Clark Hoyt defends Andrew Revkin's incomplete coverage of ClimateGate and the Times for not posting the emails on its web site.

In the Sunday Week in Review, Times Public Editor Clark Hoyt took on the controversy over the "ClimateGate" emails leaked from the Climatic Research Unit (CRU) at the University of East Anglia in Britain: "Stolen E-Mail, Stoking the Climate Debate." The text box: "Some say The Times has played down an important story."

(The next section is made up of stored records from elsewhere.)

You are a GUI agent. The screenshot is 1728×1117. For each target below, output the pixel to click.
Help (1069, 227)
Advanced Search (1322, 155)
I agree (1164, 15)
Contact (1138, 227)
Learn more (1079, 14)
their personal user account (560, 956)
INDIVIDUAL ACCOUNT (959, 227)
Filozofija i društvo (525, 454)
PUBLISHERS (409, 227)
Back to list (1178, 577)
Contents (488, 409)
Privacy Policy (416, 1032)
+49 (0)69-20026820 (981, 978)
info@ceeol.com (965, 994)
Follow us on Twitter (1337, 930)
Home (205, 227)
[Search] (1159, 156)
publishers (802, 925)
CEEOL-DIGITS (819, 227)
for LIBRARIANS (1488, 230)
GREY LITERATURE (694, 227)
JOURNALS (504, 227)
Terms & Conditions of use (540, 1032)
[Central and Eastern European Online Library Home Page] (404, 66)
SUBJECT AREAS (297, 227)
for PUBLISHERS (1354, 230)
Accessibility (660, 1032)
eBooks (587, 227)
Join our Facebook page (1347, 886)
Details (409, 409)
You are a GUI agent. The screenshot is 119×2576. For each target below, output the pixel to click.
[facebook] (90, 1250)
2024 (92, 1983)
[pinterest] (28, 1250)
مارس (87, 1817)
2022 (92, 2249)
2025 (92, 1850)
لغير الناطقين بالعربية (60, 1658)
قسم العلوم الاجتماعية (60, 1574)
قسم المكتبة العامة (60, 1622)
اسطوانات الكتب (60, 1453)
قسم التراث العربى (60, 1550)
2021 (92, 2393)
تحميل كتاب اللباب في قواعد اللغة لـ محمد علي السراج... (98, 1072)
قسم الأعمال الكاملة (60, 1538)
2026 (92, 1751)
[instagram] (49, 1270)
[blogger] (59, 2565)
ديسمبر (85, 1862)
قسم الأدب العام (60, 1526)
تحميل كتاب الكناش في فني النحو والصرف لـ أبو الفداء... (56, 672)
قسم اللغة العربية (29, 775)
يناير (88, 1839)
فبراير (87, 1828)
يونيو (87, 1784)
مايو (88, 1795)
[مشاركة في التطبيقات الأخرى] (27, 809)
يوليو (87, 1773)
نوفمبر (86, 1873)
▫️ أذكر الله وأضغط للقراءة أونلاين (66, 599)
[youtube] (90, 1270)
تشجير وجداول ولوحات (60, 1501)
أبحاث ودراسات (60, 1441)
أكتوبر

Predictably, Hoyt did not agree. Though he gave critics room to make points, the paper's public editor readily signed on to the possibly corrupted conventional wisdom that the science of global warming is settled and that the emails showing sciences behaving badly, while "a story," are not a "three-alarm story."

Never mind that the United Nations relied heavily on CRU's dubious, discredited data, most infamously the famous "hockey stick" graph showing drastically rising modern-day temperatures, to back up its alarmist claims about the dangers of human-caused climate change. Hoyt also ignored evidence that the scientists destroyed their raw data and were actively working to block Freedom of Information requests.

As world leaders prepare to meet tomorrow in Copenhagen to address global warming, skeptics are pointing to e-mail hacked from a computer server at a British university as evidence that the conference may be much ado about nothing. They say the e-mail messages show a conspiracy among scientists to overstate human influence on the climate - and some accuse The Times of mishandling the story.

Although The Times was among the first to report on the e-mail, in a front-page article late last month, and has continued to write about the issue almost daily in the paper or on its Web site, readers have raised a variety of complaints:

Some say Andrew Revkin, the veteran environmental reporter who is covering what skeptics have dubbed "Climategate," has a conflict of interest because he wrote or is mentioned in some of the e-mail messages that the University of East Anglia says were stolen. Others wondered why The Times did not make the e-mail available on its Web site, and scoffed at an explanation by Revkin in a blog post that they contain "private information and statements that were never intended for the public eye." What about the Pentagon Papers? they asked.

Hoyt asked some of the right questions, but had weak answers:

Does Revkin have a conflict of interest, as Steven Milloy, the publisher of JunkScience.com, and others contended? Why didn't The Times put the e-mail on its Web site? And, most important, is The Times being cavalier about a story that could change our understanding of global warming? Or, as The Times's John Broder, who covers environmental issues in Washington, put it, "When does a story rise to three-alarm coverage?"


The biggest question is what the messages amount to - an embarrassing revelation that scientists can be petty and defensive and even cheat around the edges, or a major scandal that undercuts the scientific premise for global warming. The former is a story. The latter is a huge story....So far, I think The Times has handled Climategate appropriately - a story, not a three-alarm story.

Ed Morrissey at Hot Air rolled his eyes:

Hoyt argues that this qualified as a normal story, not the "three-alarm" variety. He reached that conclusion even though (a) the University of East Anglia CRU destroyed its raw data, discuss at length how to destroy evidence for a Freedom of Information request, and dishonestly hid numbers that contradicted their insistence that temperatures were constantly rising. Even Hoyt acknowledges the latter in his missive, even though the New York Times didn't bother to report on the first two aspects of the story....The entire Hoyt article is nothing more than a series of rationalizations in this vein....Rather than report that the UEA-CRU had destroyed its own data sets and conspired to block [Freedom of Information] requests, the Times chose to run stories about how the AGW debate was mainly "settled."